Ch 5. First moment of connection — she catches him being unexpectedly kind to a junior. She doesn’t know what to do with the data.
Ch 6. First kiss they both regret. Inciting incident locked.
Act Two opens with the forced-proximity escalation, midpoint is the public almost-confession, all-is-lost is the workplace-betrayal misread, climax is the rooftop reckoning.
The chapter beats above run for the full 22-chapter outline; what you’re seeing here is the first six. Each of the 80+ outlines in the Pre-Made catalog has this level of resolution — you sit down to write and you know what happens in chapter eleven before you start.
Example 2 — Dark mafia romance outline (trilogy structure)
Book One arc beats (excerpt)
Inciting incident: heroine witnesses something she shouldn’t and is taken into custody by the hero’s organisation.
Plot point one: the hero claims her as personal protection — the alternative is worse.
Pinch point one: the antagonist family puts a price on her head; hero’s loyalty fractures.
Midpoint: the heroine has the chance to escape and chooses not to.

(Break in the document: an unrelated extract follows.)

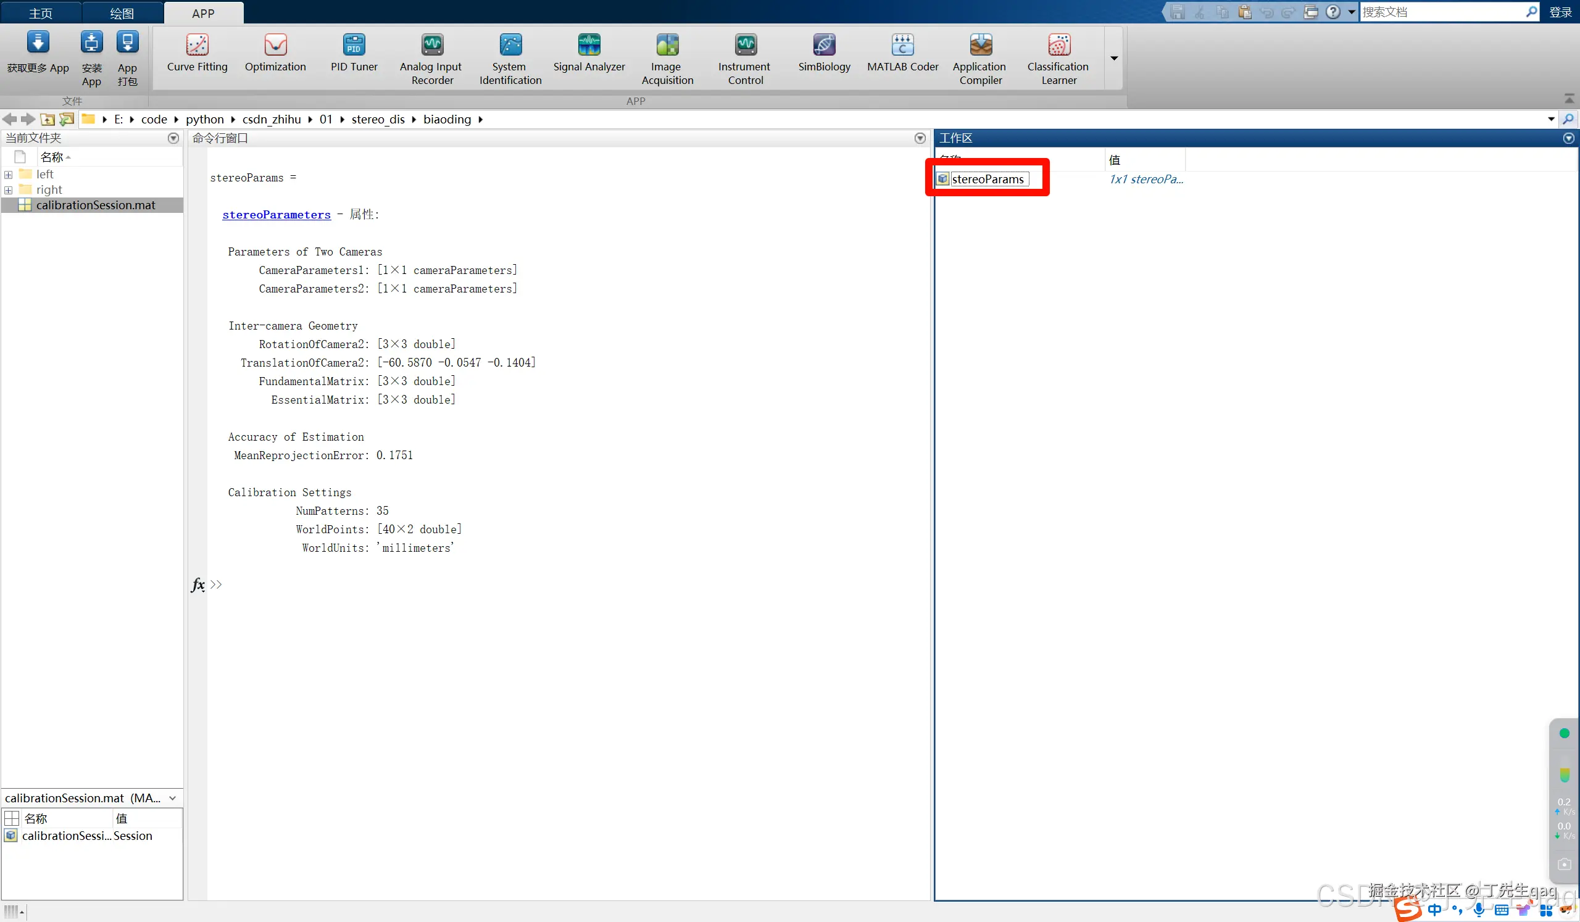Expand the right folder tree node
The height and width of the screenshot is (922, 1580).
coord(9,190)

The reader knows she’s in love before she does.
Pinch point two: hero’s old enemy surfaces; she’s used as leverage.
Plot point two / all-is-lost: she’s extracted by the antagonist family. He doesn’t know if she went willingly.
Climax: three-front rescue scene; alliances rearrange.
HEA setup for Book Two: safe but bound to him politically; love, but on his enemy’s map.
Mafia romance trilogies have to do something contemporaries don’t — they have to leave a propulsion thread for the next book without breaking the HEA promise on the current one. The pacing of the all-is-lost into the HEA setup is what trains the reader to buy book two before she finishes book one.
Example 3 — Second-chance small-town romance outline
Outline shape (high level)
Cold open: heroine arrives back in the town she swore she’d never return to. Inheritance forces her hand.
Hero reveal: the boy she left now runs the family business and is raising a daughter. Two pages, no dialogue, just visual reveal.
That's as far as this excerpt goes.